Due to post-war tensions and crimes, President Elpidio R. Quirino issued Proclamation No. 210 on October 22, 1950, suspending the privilege of the writ of habeas corpus in certain cases due to fear the peace and order disturbances would later engulf the entire archipelago.

A writ of habeas corpus is “a court order demanding that a public official… deliver an imprisoned individual to the court and show a valid reason for that person’s detention.”

Quirino’s decree affected “persons detained, as well as others who may be hereafter similarly detained for the crimes of sedition, insurrection, and all other crimes and offenses committed by them.” It was so extensive it enumerated practically every probable cause of destabilization that would affect national security and stability. In part, it reads:

“WHEREAS, lawless elements of the country have committed overt acts of sedition, insurrection and rebellion for the purpose of overthrowing the duly constituted authorities and, in pursuance thereof, have created a state of lawlessness and disorder affecting public safety and the security of the state;

“WHEREAS, these acts of sedition, insurrection and rebellion consisting of armed raids, sorties and ambushes and the wanton acts of murder, rape, spoilage, looting, arson, planned destruction of public and private buildings, and attacks against police and constabulary detachments, as well as against civilian lives and properties, as reported by the Commanding General of the Armed Forces, have seriously endangered and still continue to endanger the public safety;

“WHEREAS, these acts of sedition, insurrection and rebellion have been perpetrated by various groups of persons well organized for concerted action and well-armed with machine guns, rifles, pistols and other automatic weapons, by reason whereof there is actual danger of rebellion which may extend throughout the country;

“WHEREAS, one hundred leading members of these lawless elements have been apprehended and are presently under detention, and strong and convincing evidence has been found in their possession to show that they are engaged in rebellious, seditious and otherwise subversive acts as above set forth; and

“WHEREAS, public safety requires that immediate and effective action be taken to insure the peace and security of the population and to maintain the authority of the Government.”

The suspension was later lifted on April 28, 1953, under Proclamation No. 390, specifically citing the provinces of Antique, Capiz, Cotabato, Davao, and Iloilo as recipients of this edict.

Two decades later, as a result of the August 21, 1971, Plaza Miranda bombing, President Ferdinand E. Marcos Sr. issued Proclamation No. 889 on the same day suspending the writ of habeas corpus.
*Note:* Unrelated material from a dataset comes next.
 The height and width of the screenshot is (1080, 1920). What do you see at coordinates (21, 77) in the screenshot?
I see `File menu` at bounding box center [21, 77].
Petitions were filed to assail it but the court ruled the act as proper and with factual and legal basis. Later, the ruling was revised, giving the judiciary “the authority to inquire into the factual basis of such suspension, and that the suspension is to be annulled if no legal ground would be established.”
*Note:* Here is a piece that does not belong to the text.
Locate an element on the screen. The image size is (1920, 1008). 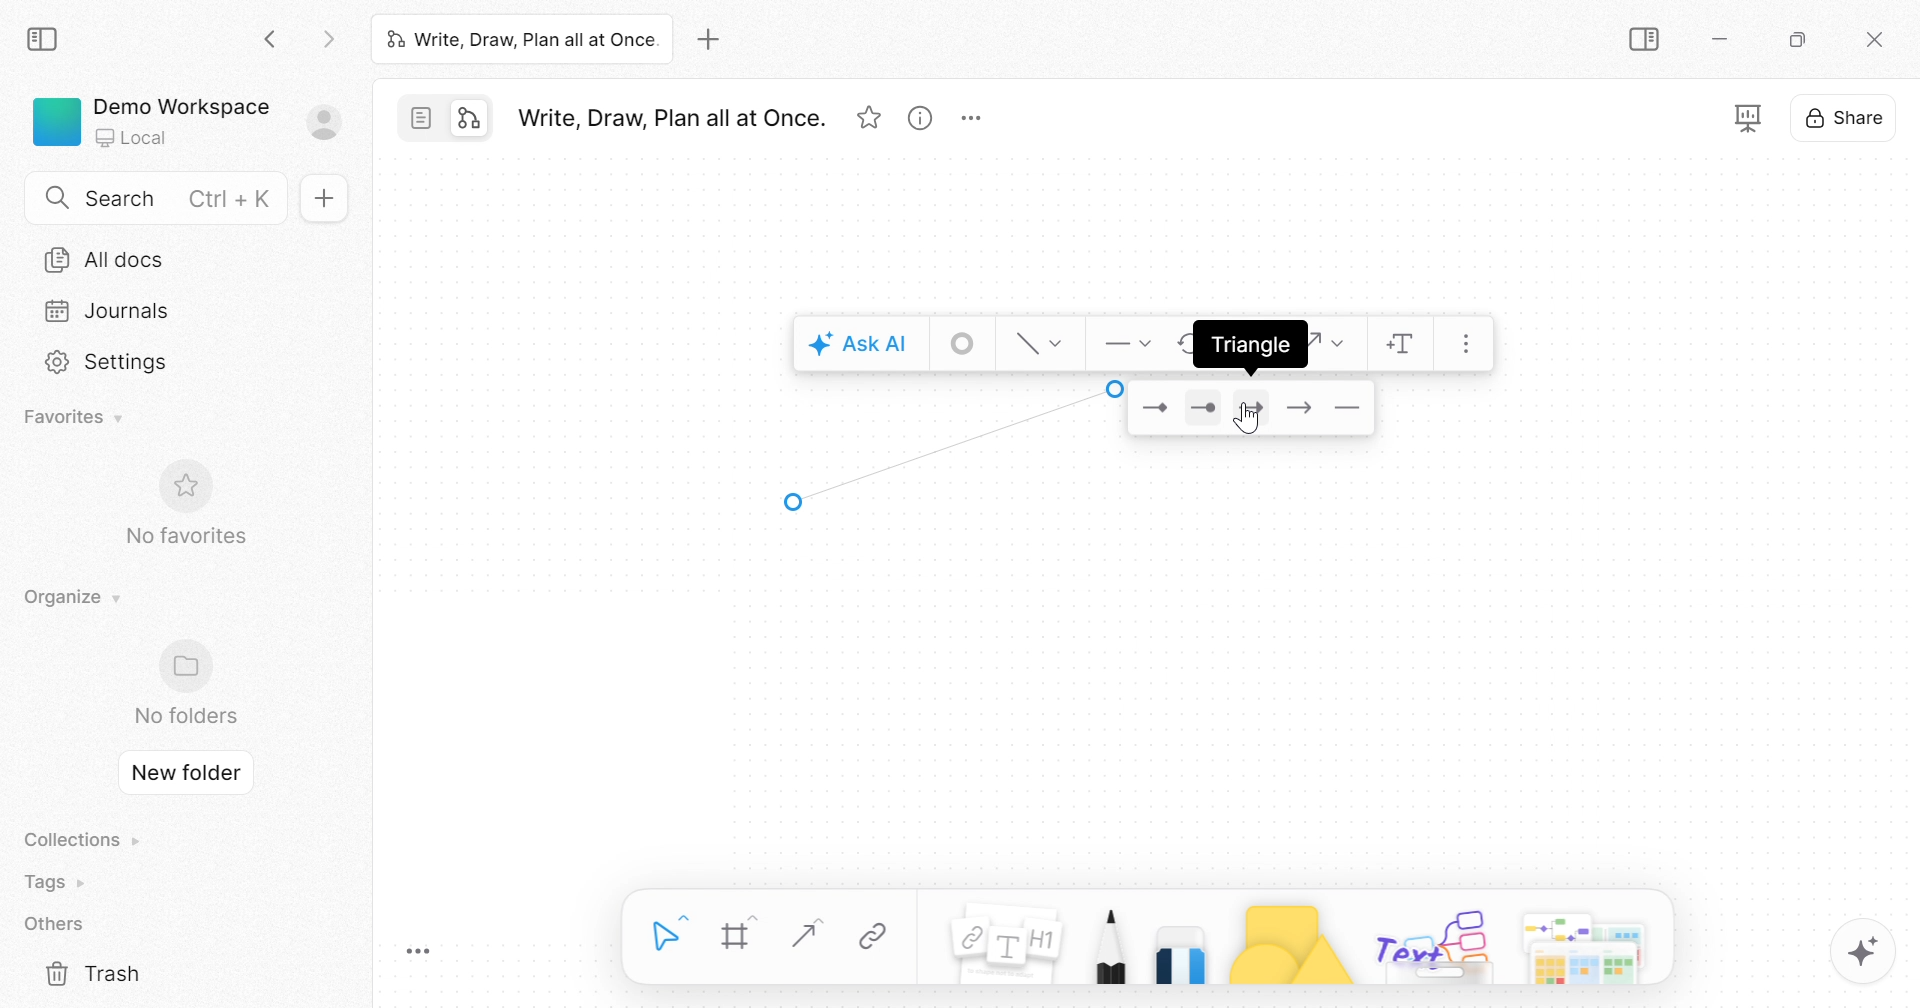
Note is located at coordinates (1002, 948).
Historically, during American rule, governor-general James Francis Smith (1906-1909), with the permission of the Philippine Commission, suspended the writ in Batangas and Cavite due to extensive criminal doings. The suspension was contested but the Supreme Court sustained Smith’s decision, citing it as a political act and that the court could not question acts performed by the executive and legislative branches of government.

Under the 1987 Philippine Constitution, specifically Article III, Section 15, it is provided that “The privilege of the writ of habeas corpus shall not be suspended except in cases of invasion or rebellion, when the public safety requires it.”